Но вернусь к афганским реалиям, в Ду-Пушту. Слетали, вернулись. Я полез в «бутылку», мол, своих дел невпроворот, а тут… Манойлов расценил это как бунт на корабле. Собрали партсобрание, «прочистили». Все как полагается. Однако пошло на пользу, больше в подобные командировки не направляли. Зато «зачастили» на боевые. Всего за два года у меня набралось 220 суток боевых и специальных операций. Без хвастовства, для информации — у других советников нашей группы таких суток набиралось в разы меньше.

Примерно так же обстояло с советниками Генштаба и других управлений МО ДРА. Исключение составлял, пожалуй, лишь советник начальника инженерных войск генерал-майор Куценко Виктор Павлович, замечательный поэт, бард, художник.
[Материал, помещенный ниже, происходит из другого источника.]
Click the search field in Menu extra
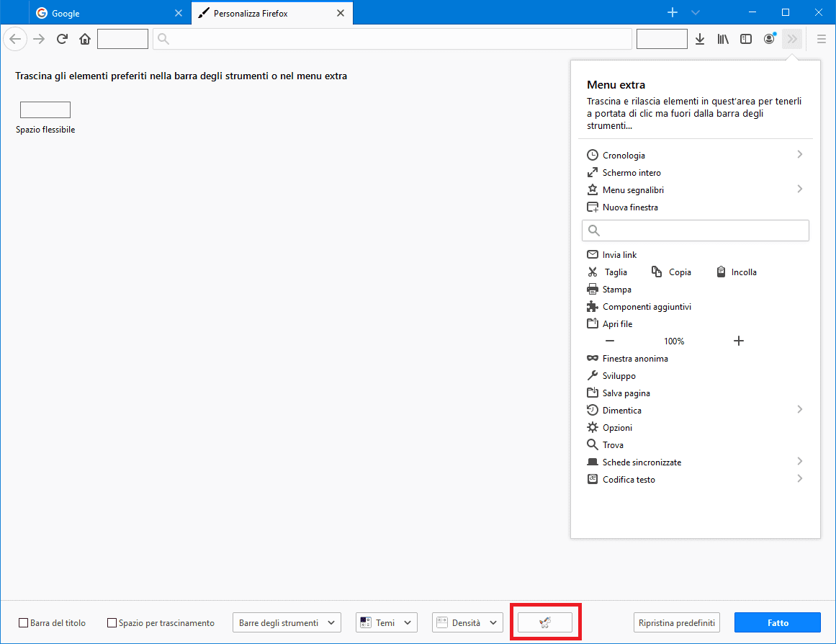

Не «вылазила» из операций группа управления боевыми действиями во главе с генерал-лейтенантом Д. Шкрудневым, а затем — В. Филиповым. И Михаилу Андриенко, и мне частенько приходилось действовать с ними, особенно в провинциях Пактия и Пактика. Тем не менее я предпочитал, чтобы Андриенко оставался в управлении, так как в отличие от меня он владел дари и был нужнее на «хозяйстве».

Вскоре решил сократить количество выездов начальнику управления Вахеду — в Кабуле он был полезнее. Чаще брал с собою либо его зама подполковника Дост Мухаммада, либо кого-то из начальников отделов. Вообще нередко случалось, что мы, советники, попросту подменяли афганцев и взваливали на себя их функции. Конечно, это было неправильно, но делалось из лучших побуждений. Они особо не возражали, в случае промахов тыкая в нас пальцем.

О том, что за вычетом отпуска фактически треть времени провел на боевых и специальных операциях, сейчас не жалею. От пребывания на боевых, в глухих кишлаках и ущельях, в общем — в гуще событий, у меня набралось слишком много собственных впечатлений и информации. В то же время, являясь советником одного из управлений центрального аппарата, имел возможность быть в курсе многих процессов, происходящих в верхних эшелонах. Это давало возможность одновременно как бы просматривать все срезы афганского котла снизу доверху.

За полгода до замены мне предложили должность в Москве. Я дал согласие, тем более что буквально накануне еле ноги унес из Джагури, центра одноименного хазарейского уезда. Старший нашей группы О.И. Бажора, сменивший М. Манойлова и за несколько месяцев своей службы в ДРА пару раз слетавший в однодневные командировки в пункты постоянной дислокации корпусов (отнюдь не на боевые), вдруг спрашивает: «А сколько времени ты уже в Афганистане?» Ответил, что уже полтора года. «Так отчего же ты торопишься с заменой?» Такие вопросы бывали и со стороны партийных советников, и их коллег из Совмина и других ведомств, в основном сидевших в Кабуле. Они были готовы защищать народную власть лет двести, а сотрудники посольства СССР — в разы дольше. Бажоре ответил, что уже и за полтора года насмотрелся столько, что готов поделиться со многими другими, будь то возможно. Тем не менее замену мне все же прислали ровно через два года со дня прибытия.